══ AVAILABLE DATA ══

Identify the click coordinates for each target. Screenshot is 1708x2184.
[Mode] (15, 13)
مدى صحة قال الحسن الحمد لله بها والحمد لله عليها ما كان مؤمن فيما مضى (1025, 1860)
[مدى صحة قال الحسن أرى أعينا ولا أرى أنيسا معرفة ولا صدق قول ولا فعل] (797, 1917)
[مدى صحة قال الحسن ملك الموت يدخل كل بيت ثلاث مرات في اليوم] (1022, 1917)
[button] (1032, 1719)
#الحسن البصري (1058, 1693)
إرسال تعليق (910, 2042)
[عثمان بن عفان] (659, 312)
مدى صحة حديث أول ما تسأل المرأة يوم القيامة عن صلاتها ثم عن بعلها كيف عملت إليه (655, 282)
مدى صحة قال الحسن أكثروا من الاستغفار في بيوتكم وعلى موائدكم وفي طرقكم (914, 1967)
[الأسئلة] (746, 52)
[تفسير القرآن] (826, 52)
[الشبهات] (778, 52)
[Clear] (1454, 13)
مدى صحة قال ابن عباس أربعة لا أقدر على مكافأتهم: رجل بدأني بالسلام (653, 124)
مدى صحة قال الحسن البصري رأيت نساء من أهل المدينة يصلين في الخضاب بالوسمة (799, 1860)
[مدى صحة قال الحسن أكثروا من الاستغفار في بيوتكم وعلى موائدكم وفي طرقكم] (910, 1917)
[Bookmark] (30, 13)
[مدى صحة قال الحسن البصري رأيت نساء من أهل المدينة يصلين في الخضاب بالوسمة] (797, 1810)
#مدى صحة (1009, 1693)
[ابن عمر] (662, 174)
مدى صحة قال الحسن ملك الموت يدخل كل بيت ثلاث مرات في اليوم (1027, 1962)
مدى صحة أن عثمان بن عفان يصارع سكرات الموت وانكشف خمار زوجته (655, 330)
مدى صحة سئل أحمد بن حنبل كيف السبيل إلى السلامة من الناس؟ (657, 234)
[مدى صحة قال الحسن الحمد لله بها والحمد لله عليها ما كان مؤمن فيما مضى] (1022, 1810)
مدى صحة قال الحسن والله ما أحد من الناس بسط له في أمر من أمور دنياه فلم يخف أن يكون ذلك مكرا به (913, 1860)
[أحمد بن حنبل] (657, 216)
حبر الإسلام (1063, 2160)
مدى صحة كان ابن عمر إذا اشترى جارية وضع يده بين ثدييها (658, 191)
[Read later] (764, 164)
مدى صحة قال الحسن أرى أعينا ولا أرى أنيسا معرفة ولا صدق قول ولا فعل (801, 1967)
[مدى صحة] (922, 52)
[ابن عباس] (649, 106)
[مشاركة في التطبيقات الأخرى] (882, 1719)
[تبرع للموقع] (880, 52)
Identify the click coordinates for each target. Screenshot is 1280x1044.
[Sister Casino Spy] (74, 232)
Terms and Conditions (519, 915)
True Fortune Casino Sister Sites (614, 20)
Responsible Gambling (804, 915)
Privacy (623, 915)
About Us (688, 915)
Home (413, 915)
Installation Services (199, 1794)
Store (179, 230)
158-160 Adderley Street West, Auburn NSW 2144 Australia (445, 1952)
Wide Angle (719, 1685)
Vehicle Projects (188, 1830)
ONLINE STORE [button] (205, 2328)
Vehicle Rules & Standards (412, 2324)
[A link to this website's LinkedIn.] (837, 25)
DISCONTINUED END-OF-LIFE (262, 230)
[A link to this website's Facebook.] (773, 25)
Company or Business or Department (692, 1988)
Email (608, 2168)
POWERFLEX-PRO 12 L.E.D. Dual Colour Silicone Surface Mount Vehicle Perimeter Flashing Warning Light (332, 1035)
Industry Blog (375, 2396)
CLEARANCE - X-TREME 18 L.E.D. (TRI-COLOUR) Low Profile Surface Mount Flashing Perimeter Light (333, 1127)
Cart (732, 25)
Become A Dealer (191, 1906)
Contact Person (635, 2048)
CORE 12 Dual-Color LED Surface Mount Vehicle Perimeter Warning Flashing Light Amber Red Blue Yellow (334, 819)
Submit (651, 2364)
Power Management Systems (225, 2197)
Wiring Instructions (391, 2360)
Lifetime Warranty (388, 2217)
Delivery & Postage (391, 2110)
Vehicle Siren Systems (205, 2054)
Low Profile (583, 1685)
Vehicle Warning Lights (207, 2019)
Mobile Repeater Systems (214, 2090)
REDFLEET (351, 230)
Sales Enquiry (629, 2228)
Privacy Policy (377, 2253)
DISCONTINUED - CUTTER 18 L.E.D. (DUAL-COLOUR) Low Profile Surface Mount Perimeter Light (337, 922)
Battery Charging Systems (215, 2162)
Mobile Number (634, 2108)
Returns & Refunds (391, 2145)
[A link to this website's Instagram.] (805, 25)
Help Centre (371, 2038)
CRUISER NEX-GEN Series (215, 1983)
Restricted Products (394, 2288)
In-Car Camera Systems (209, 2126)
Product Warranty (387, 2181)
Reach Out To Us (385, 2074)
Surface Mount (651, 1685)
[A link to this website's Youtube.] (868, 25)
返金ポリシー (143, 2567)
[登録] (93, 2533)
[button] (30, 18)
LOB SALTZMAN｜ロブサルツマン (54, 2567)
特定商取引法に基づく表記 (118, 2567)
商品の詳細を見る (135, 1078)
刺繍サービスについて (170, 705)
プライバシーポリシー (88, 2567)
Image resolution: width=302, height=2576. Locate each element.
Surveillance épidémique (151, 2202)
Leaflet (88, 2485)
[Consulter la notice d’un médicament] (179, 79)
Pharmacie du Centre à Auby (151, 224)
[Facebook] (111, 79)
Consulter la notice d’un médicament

═══

**THE PROBLEM:** Reproduce exactly the lines from the one containing "プライバシーポリシー (88, 2567)" through the last line of the records above, including both, and nothing else.

**WRITTEN ANSWER:**
プライバシーポリシー (88, 2567)
Image resolution: width=302, height=2576. Locate each element.
Surveillance épidémique (151, 2202)
Leaflet (88, 2485)
[Consulter la notice d’un médicament] (179, 79)
Pharmacie du Centre à Auby (151, 224)
[Facebook] (111, 79)
Consulter la notice d’un médicament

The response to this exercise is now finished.